Prognosis depends on the severity of the fracture, soft tissue damage, and response to treatment. Recovery may be prolonged due to the open nature of the injury. Follow-up appointments are necessary to monitor healing, assess for infection, and adjust treatment plans. Physical therapy is typically required to restore function and strength.

Complications

  • Infection at the fracture site or wound.
  • Delayed healing or nonunion of the fracture.
  • Nerve or vascular damage.
  • Long-term mobility issues or chronic pain.
  • Potential for future fractures due to bone weakness.

Lifestyle & Prevention

  • Use protective equipment during high-risk activities.
  • Maintain bone health through adequate calcium and vitamin D intake.
  • Avoid falls by modifying the home environment (e.g., removing tripping hazards).
  • Follow post-treatment guidelines to support healing and prevent re-injury.

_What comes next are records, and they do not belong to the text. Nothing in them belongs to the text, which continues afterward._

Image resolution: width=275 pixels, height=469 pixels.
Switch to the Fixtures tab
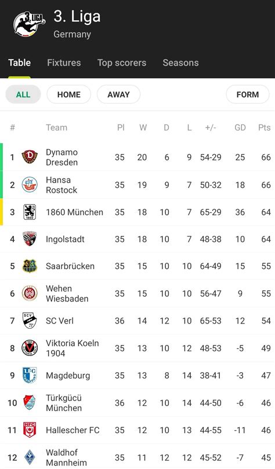(x=64, y=63)
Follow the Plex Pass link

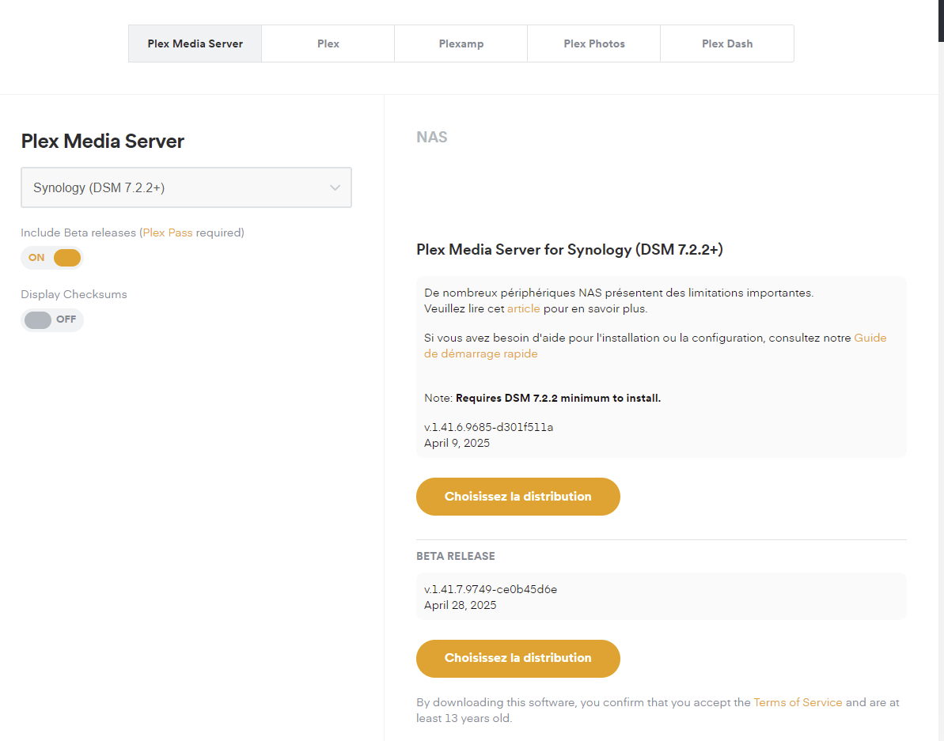tap(168, 233)
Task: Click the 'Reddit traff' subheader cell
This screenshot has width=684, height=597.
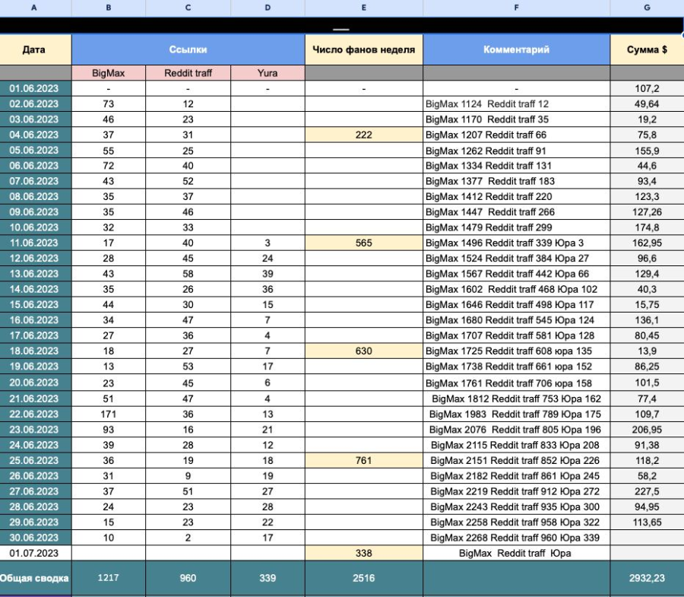Action: point(188,73)
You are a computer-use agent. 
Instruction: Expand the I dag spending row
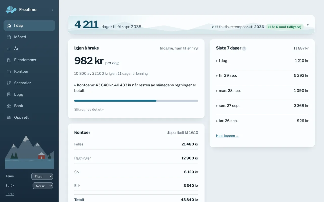pyautogui.click(x=262, y=61)
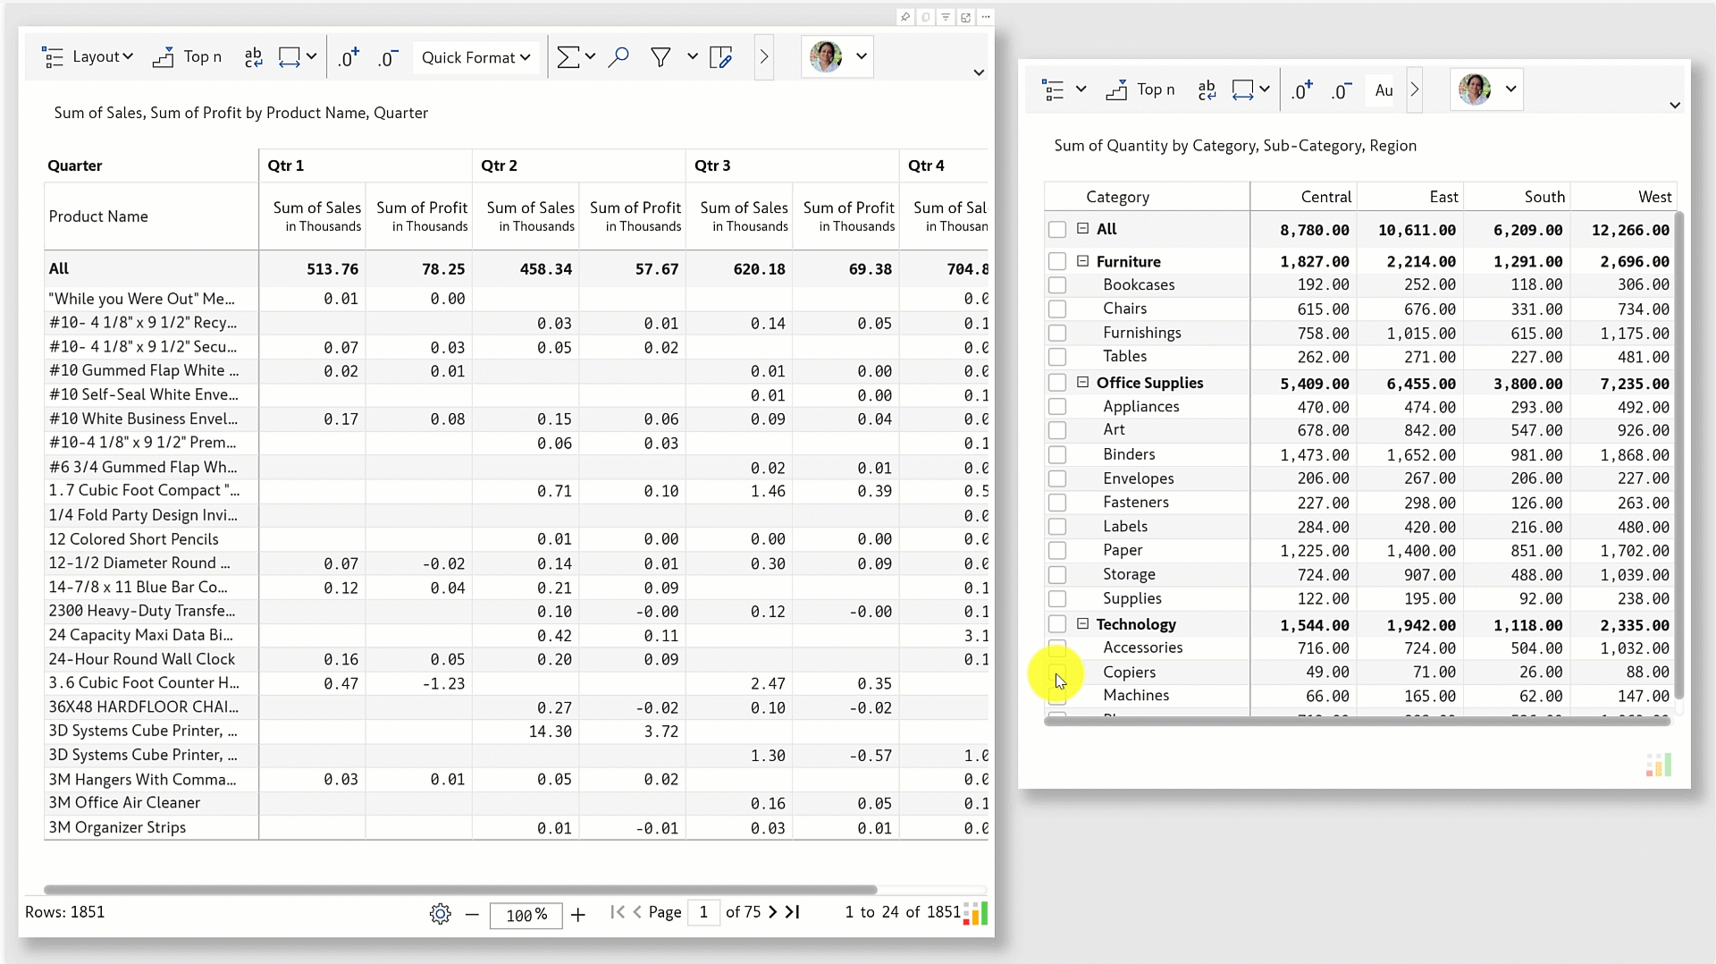Click the find and replace 'ab' icon in right toolbar
Viewport: 1716px width, 964px height.
[x=1207, y=90]
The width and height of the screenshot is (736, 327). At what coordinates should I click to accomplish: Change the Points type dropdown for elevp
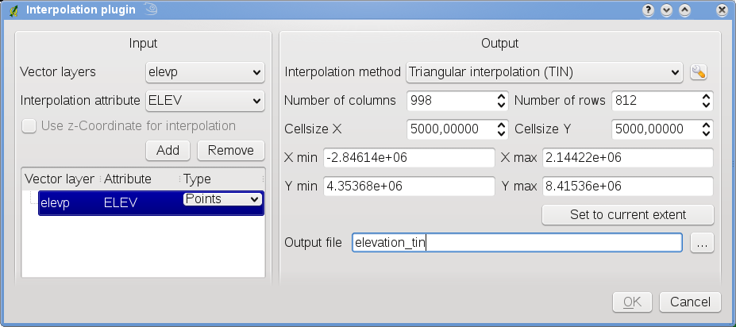click(x=222, y=200)
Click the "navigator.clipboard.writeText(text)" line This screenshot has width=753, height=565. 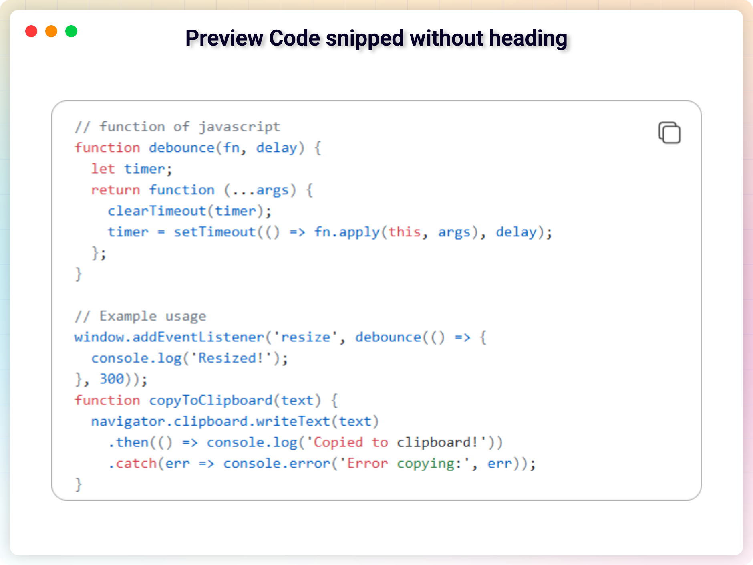pos(235,422)
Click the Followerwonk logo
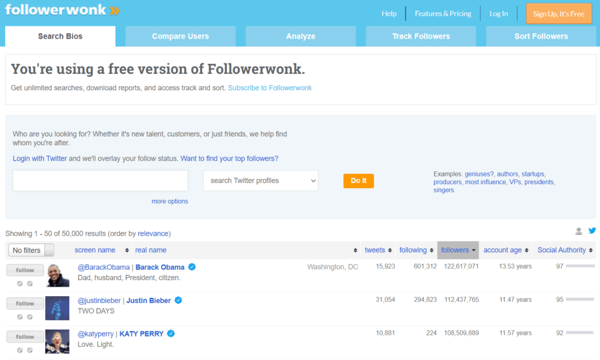The width and height of the screenshot is (600, 360). (x=62, y=11)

When to Seek Professional Help

Seek immediate medical attention if there is severe pain, visible bone protrusion, uncontrolled bleeding, or signs of infection (e.g., fever, increased redness, or pus). Prompt care is essential to minimize complications in open fractures.

Tips for Medical Coders

Document the fracture type (comminuted, nondisplaced), location (right femur shaft), and the open fracture classification (IIIA, IIIB, or IIIC) clearly. Note the initial encounter status and any associated injuries or treatments. Ensure documentation supports the open fracture designation, as this impacts coding and reimbursement.